阅读短文:

________________________________________

欣赏元四家黄公望的浅绛山水(从写山水诀透视黄公望绘画观的传与变)
黄公望 画像
从《写山水诀》透视黄公望绘画观的传与变
范美俊
内容提要:美术界普遍认为:以“元四家”为代表的元代文人画与宋代院体画为主流的画风大不相同,是蒙元入主中原后给社会带来的全方位冲击在绘画上变异的直接结果。但奇怪的是:元代画家的观念和对笔墨的追求与前代并无大异,这可以从黄公望所著的《写山水诀》得到应证。笔者试图通过对该文的分析来管窥元画家特别是黄公望本人的绘画观对前人的承传与变异。

________________________________________

数据摘录:
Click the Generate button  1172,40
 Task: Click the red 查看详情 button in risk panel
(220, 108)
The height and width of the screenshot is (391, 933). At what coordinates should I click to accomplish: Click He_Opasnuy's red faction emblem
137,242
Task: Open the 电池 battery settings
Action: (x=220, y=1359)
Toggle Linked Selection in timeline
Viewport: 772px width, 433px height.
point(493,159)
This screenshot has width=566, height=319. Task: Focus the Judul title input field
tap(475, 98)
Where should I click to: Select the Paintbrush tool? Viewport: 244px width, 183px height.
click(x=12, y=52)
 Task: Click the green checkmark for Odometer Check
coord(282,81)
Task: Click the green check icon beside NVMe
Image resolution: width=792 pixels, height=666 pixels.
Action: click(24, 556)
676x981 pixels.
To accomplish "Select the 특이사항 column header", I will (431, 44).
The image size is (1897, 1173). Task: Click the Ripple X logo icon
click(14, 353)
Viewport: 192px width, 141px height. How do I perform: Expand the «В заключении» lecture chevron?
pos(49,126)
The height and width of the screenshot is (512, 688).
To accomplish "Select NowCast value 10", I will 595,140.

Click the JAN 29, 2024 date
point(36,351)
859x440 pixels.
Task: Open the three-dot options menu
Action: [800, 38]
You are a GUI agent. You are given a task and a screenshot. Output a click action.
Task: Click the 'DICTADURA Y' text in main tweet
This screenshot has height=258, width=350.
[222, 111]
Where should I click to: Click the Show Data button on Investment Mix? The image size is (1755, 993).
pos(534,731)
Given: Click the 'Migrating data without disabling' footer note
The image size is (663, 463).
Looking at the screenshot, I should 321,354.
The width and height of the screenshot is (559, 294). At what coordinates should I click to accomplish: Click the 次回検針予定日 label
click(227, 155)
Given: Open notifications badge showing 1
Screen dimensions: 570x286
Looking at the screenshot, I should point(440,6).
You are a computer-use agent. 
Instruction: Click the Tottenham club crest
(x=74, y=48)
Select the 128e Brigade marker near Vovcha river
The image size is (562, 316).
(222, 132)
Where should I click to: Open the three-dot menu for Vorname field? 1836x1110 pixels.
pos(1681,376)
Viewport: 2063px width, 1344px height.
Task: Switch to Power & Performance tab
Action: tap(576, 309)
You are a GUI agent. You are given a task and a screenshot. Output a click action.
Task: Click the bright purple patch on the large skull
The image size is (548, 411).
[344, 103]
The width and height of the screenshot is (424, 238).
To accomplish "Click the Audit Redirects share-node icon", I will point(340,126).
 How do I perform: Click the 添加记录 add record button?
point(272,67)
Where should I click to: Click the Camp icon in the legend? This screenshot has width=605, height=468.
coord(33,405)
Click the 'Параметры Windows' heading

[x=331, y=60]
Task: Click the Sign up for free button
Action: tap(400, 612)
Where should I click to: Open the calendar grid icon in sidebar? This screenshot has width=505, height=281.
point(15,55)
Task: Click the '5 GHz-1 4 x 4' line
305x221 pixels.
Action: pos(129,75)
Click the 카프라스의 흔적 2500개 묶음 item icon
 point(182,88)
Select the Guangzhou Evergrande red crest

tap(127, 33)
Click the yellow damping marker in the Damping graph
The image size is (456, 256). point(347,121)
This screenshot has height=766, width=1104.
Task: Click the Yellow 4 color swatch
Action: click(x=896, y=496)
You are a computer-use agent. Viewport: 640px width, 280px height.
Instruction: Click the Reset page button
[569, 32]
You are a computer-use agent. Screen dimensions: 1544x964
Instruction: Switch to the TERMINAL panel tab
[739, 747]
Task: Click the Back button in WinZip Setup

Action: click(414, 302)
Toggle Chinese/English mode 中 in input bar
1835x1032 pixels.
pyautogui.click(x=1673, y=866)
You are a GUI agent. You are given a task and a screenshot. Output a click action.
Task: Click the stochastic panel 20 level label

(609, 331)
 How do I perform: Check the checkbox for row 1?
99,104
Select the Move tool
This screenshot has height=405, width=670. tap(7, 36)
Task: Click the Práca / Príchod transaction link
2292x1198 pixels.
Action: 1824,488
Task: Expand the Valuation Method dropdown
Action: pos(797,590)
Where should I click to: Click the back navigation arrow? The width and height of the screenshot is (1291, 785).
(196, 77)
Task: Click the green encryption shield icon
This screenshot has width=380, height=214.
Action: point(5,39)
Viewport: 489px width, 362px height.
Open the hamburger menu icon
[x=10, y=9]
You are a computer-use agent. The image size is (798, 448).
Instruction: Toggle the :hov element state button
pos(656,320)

________________________________________

任务目标 1:
根据阅读短文回答:
(a) 这篇文章的作者是谁?
(b) 内容提要说,元代文人画以哪一画家群体为代表?
(c) 作者通过分析黄公望所著的哪篇文章来考察其绘画观?
任务目标 2:
请从阅读短文中原样引用“欣赏元四家黄公望的浅绛山水(从写山水诀透视黄公望绘画观的传与变)”至“的绘画观对前人的承传与变异。”之间的文字,首尾两处都包括在内。
这些数据行取自另一来源。

练习解答 1:
(a) 范美俊
(b) “元四家”
(c) 《写山水诀》

练习解答 2:
欣赏元四家黄公望的浅绛山水(从写山水诀透视黄公望绘画观的传与变)
黄公望 画像
从《写山水诀》透视黄公望绘画观的传与变
范美俊
内容提要:美术界普遍认为:以“元四家”为代表的元代文人画与宋代院体画为主流的画风大不相同,是蒙元入主中原后给社会带来的全方位冲击在绘画上变异的直接结果。但奇怪的是:元代画家的观念和对笔墨的追求与前代并无大异,这可以从黄公望所著的《写山水诀》得到应证。笔者试图通过对该文的分析来管窥元画家特别是黄公望本人的绘画观对前人的承传与变异。